**Given information**
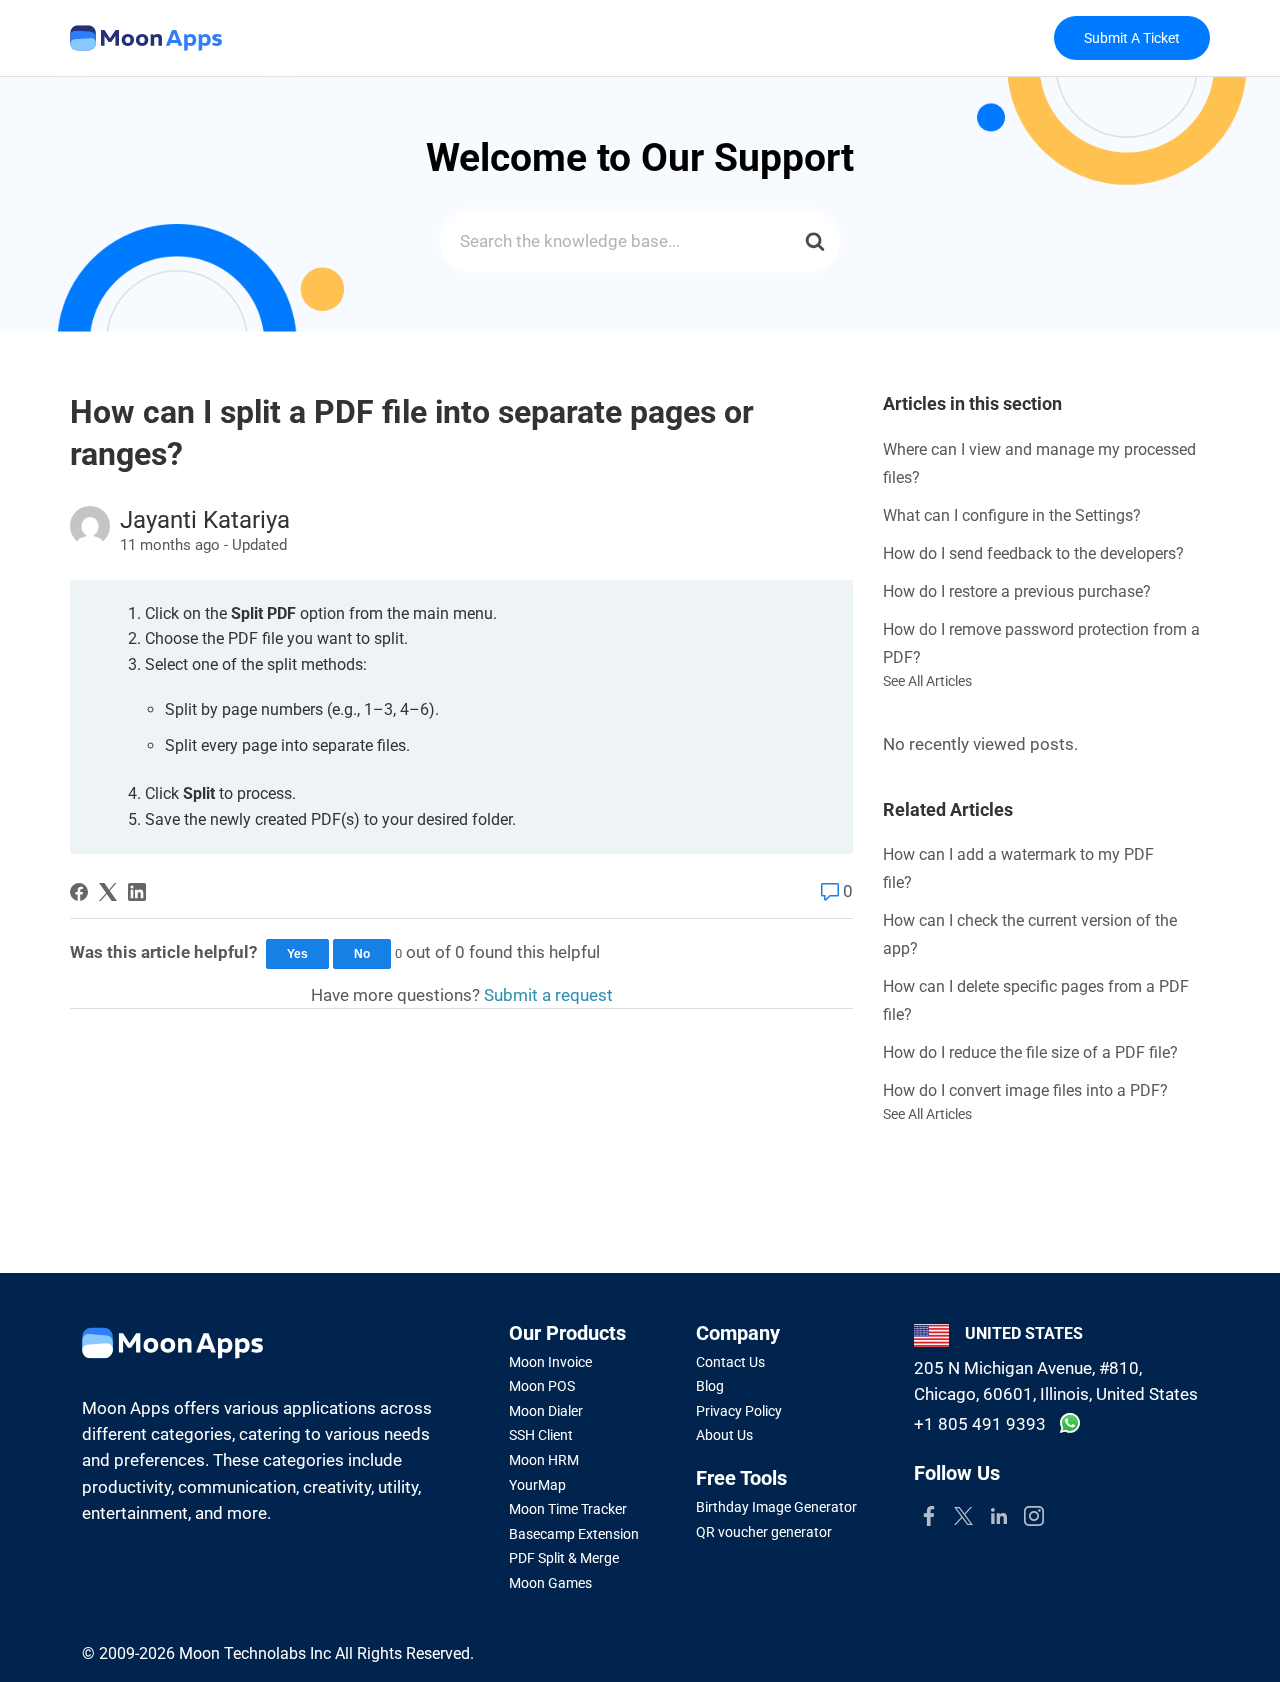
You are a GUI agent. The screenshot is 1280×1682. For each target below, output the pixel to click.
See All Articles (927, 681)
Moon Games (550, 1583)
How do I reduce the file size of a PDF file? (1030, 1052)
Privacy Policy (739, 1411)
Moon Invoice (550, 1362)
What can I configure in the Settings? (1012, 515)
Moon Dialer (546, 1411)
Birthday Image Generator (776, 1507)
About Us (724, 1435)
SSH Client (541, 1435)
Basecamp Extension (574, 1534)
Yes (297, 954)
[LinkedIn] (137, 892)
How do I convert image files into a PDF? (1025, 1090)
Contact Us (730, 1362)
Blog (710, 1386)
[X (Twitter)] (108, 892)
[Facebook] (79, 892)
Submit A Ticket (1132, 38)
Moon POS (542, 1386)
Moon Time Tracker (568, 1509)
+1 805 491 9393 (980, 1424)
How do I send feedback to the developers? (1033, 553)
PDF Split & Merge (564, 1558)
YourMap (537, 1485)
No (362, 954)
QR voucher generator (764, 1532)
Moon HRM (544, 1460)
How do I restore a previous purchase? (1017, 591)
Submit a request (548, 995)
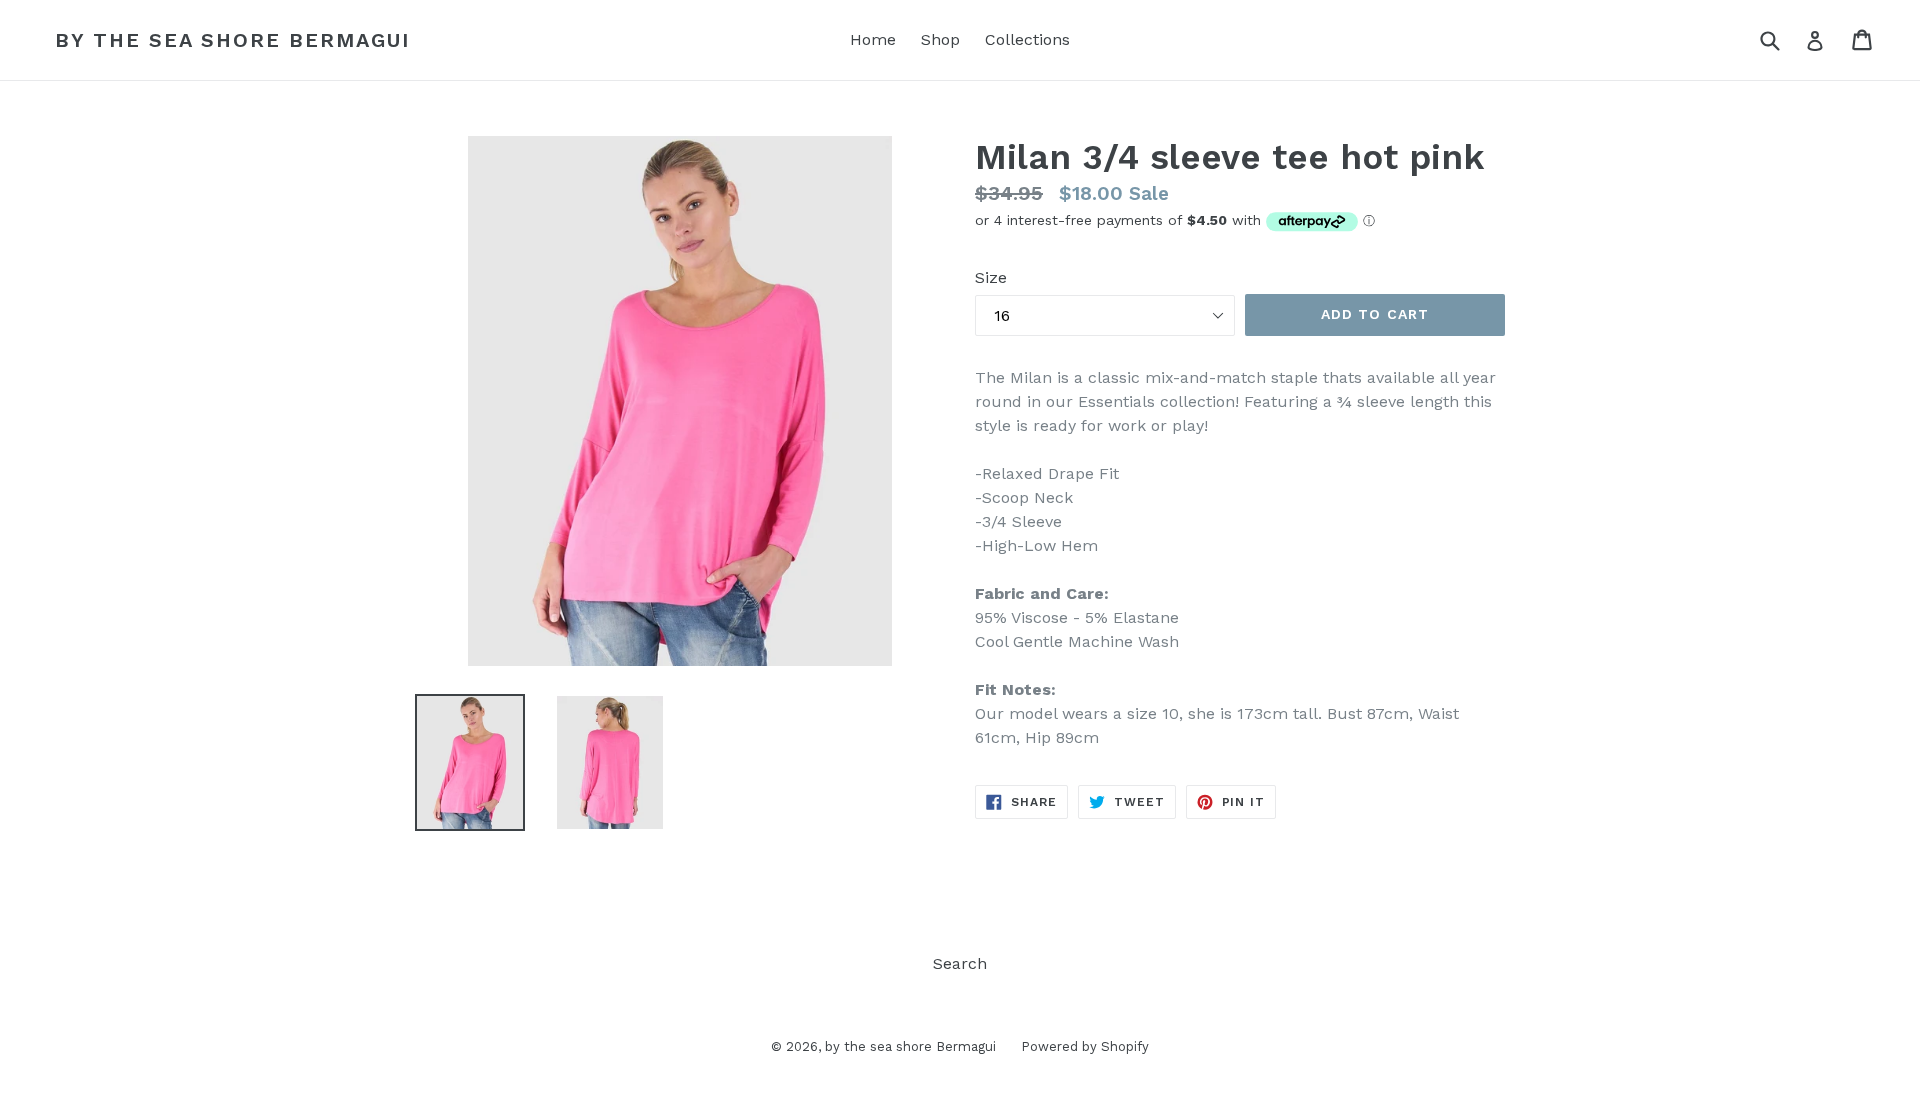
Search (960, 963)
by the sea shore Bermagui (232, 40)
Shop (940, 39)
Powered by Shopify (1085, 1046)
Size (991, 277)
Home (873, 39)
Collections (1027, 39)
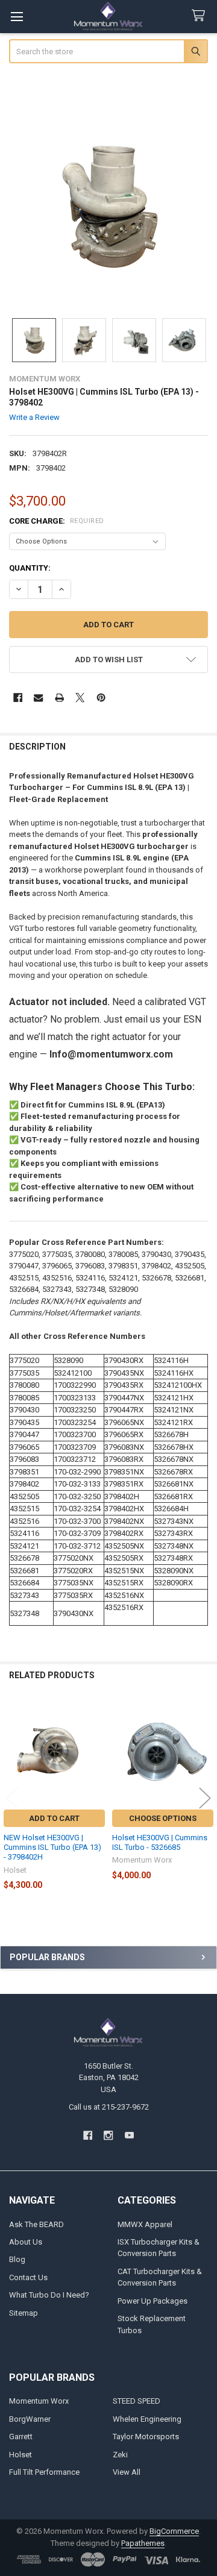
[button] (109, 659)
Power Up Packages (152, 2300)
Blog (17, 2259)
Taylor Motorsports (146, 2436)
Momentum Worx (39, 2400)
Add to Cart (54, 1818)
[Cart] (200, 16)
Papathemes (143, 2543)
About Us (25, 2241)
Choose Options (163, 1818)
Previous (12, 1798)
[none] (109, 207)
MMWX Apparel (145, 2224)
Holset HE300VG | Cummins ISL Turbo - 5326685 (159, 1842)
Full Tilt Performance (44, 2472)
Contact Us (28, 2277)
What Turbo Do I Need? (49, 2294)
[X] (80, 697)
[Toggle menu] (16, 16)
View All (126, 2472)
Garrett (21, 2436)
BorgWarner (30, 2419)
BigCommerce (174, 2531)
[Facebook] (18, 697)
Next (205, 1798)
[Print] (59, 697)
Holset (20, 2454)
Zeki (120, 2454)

**Requirement**
Please go through the data above and copy every line that has the word "What".

**Output of the exercise**
What can I configure in the Settings? (1012, 515)
What Turbo Do I Need? (49, 2294)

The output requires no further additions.